Tools are functions that an agent can use to interact with external libraries. These tools can be general-purpose utilities (such as search). For example, you can use the following code snippet to load the tool:

from langchain.agents import load_tools
from langchain.agents import initialize_agent


pip install wikipedia

from langchain.llms import OpenAI

llm = OpenAI(temperature=0)
tools = load_tools(["wikipedia", "llm-math"], llm=llm)

agent = initialize_agent(tools, llm, agent="zero-shot-react-description", verbose=True)


agent.run("In what year was the film Departed with Leopnardo Dicaprio released? What is this year raised to the 0.43 power?")

Document Loaders

Use language models with your own text data. The first step in the process is to load the data into the document (i.e. some snippets of text).
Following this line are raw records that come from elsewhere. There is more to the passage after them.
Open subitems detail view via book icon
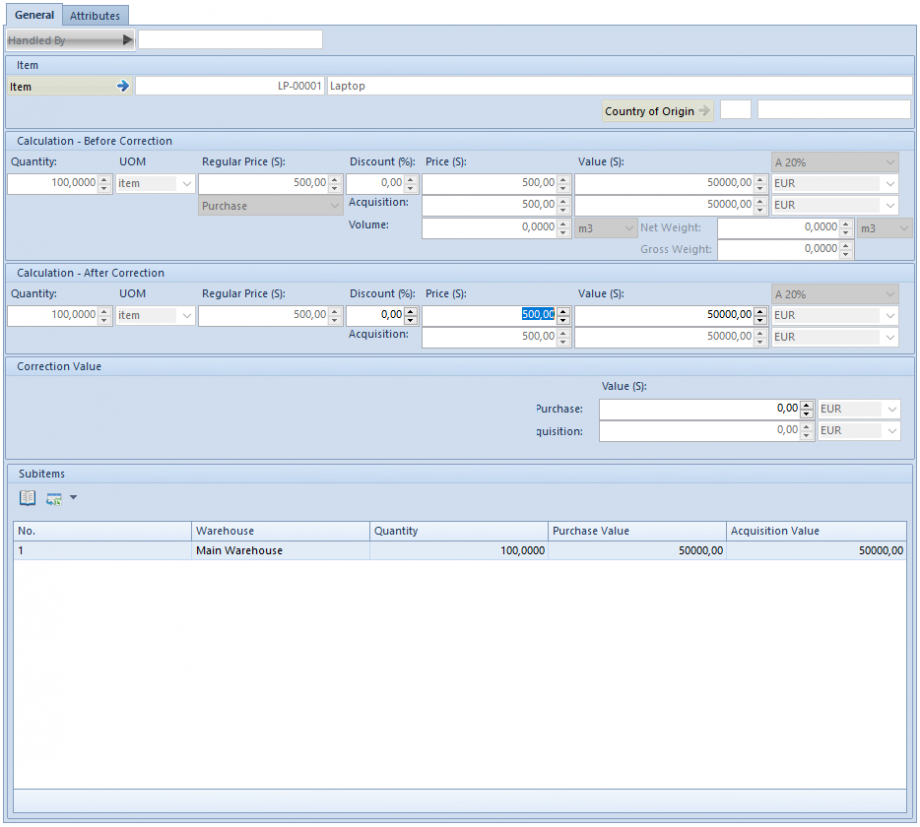Viewport: 920px width, 827px height. coord(27,497)
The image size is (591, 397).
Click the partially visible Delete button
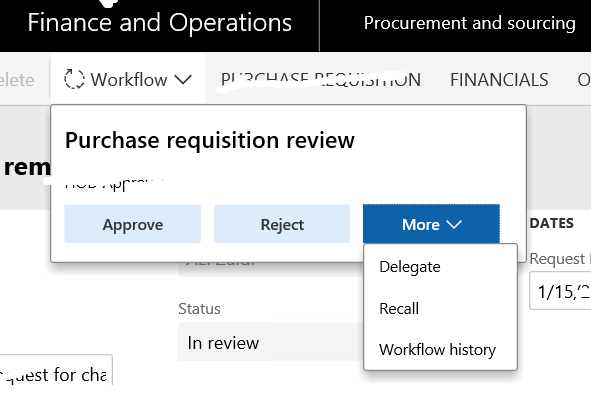coord(17,80)
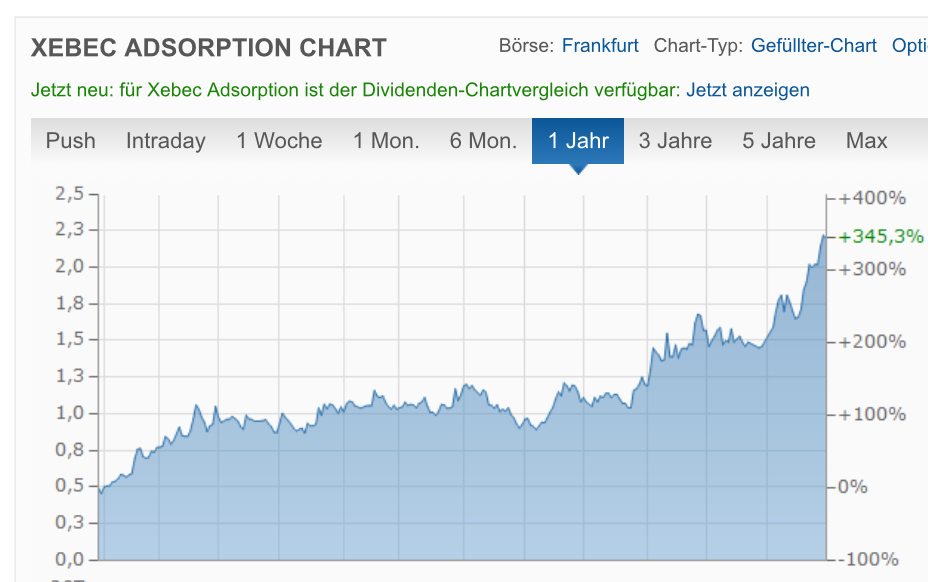Show the 1 Woche chart range
Image resolution: width=928 pixels, height=582 pixels.
point(279,141)
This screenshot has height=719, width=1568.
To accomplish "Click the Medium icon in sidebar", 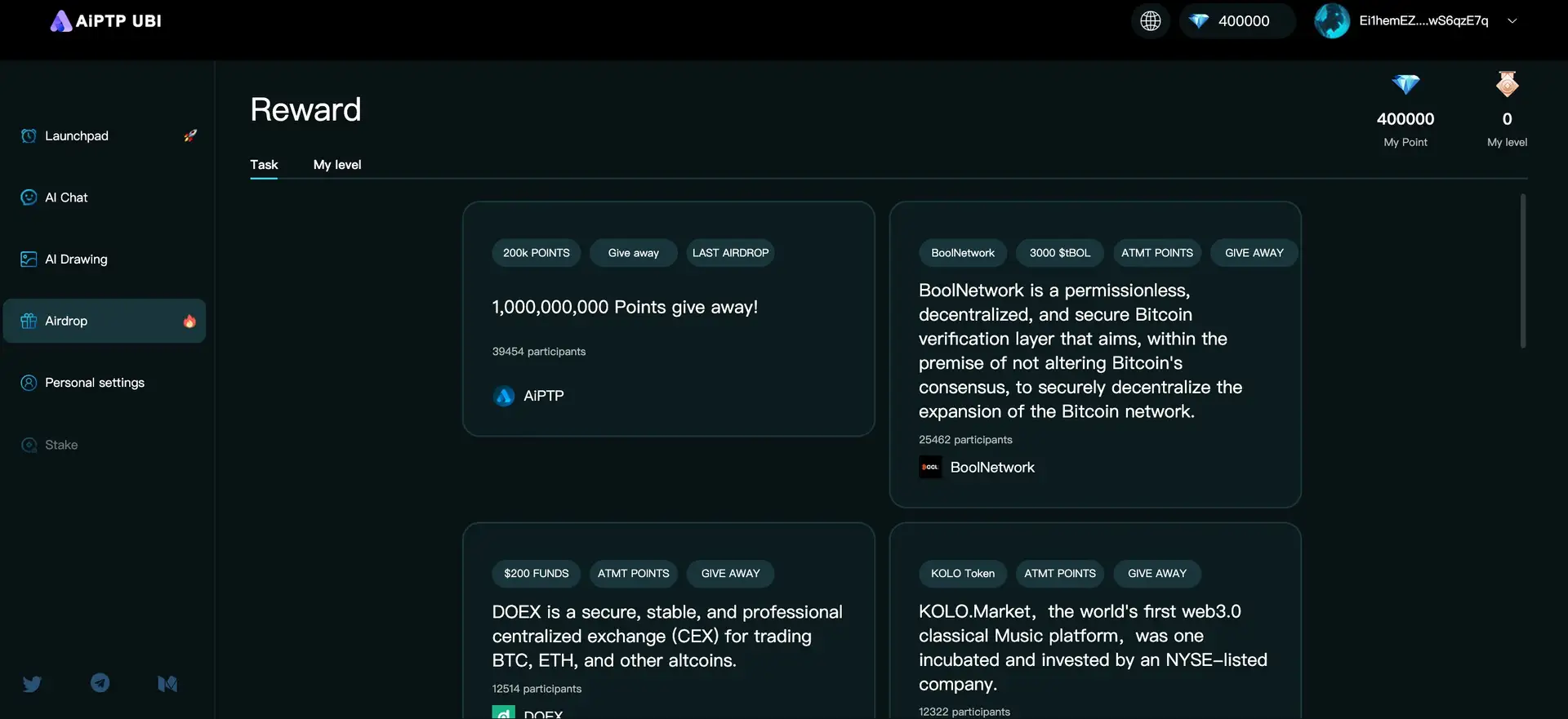I will [x=167, y=684].
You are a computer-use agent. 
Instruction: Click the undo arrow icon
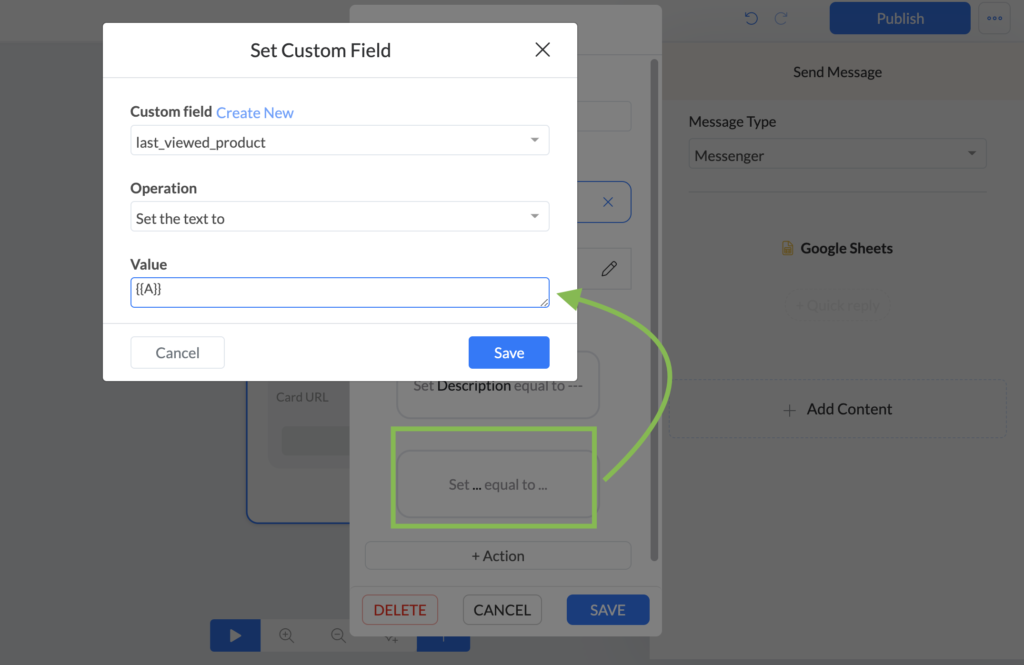[x=751, y=18]
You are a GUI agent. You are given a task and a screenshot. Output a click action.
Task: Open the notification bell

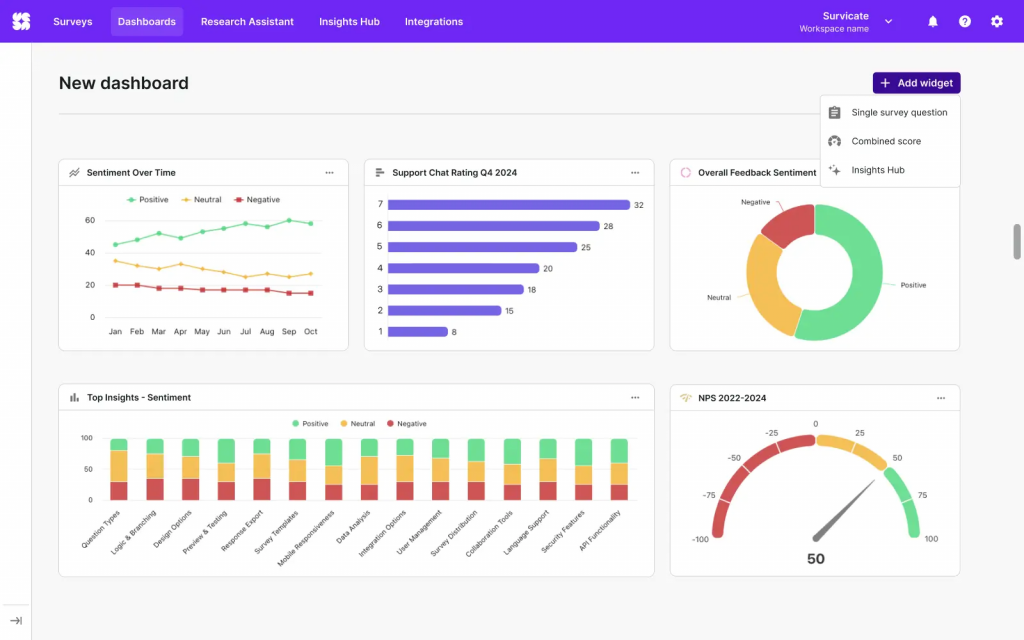932,20
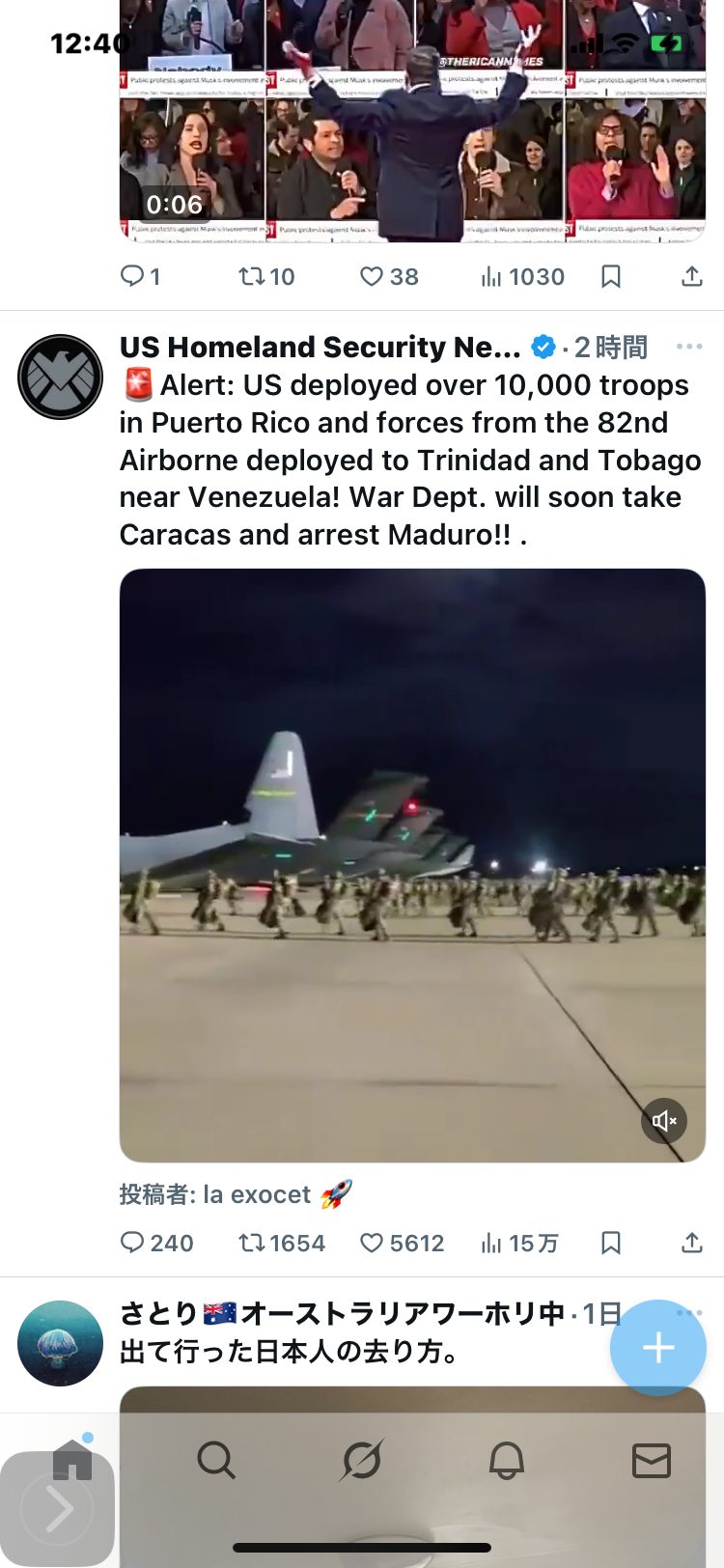Viewport: 724px width, 1568px height.
Task: Open the Search tab
Action: pyautogui.click(x=216, y=1460)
from langchain.document_loaders import NotionDirectoryLoader

loader = NotionDirectoryLoader("Notion_DB")

docs = loader.load()

Index

Indexing refers to structuring documents in the best way so that language models (LLMs) can optimally interact with them. This module contains utility functions for processing documents.

Embeddings: Embeddings are numerical representations of information (such as text, documents, images, audio, etc.). Embedding allows information to be converted into vector form so that computers can better understand and process it.

Text Splitters: When you need to process longer text, it is necessary to split the text into multiple chunks. Text splitter is a tool for splitting long text into smaller pieces.

Vectorstores: Vectorstores store and index vector embeddings from natural language processing models to understand the meaning and context of text strings, sentences, and entire documents, resulting in more accurate and relevant search results. See available vector databases.

import requests

url = "https://yourskillsPathURL/mbenhassineskills.txt"
res = requests.get(url)
with open("mbenhassineskills.txt", "w") as f:
  f.write(res.text)

# Document Loader
from langchain.document_loaders import TextLoader
loader = TextLoader('./mbenhassineskills.txt')
documents = loader.load()

# Text Splitter
from langchain.text_splitter import CharacterTextSplitter
text_splitter = CharacterTextSplitter(chunk_size=1000, chunk_overlap=0)
docs = text_splitter.split_documents(documents)

pip install sentence_transformers

# Embeddings
from langchain.embeddings import HuggingFaceEmbeddings
embeddings = HuggingFaceEmbeddings()

#text = "This is a test document."
#query_result = embeddings.embed_query(text)
#doc_result = embeddings.embed_documents([text])


pip install faiss-cpu

from langchain.vectorstores import FAISS

db = FAISS.from_documents(docs, embeddings)

query = "Did Mohamed have some soft skills ?"
docs = db.similarity_search(query)

print(docs[0].page_content)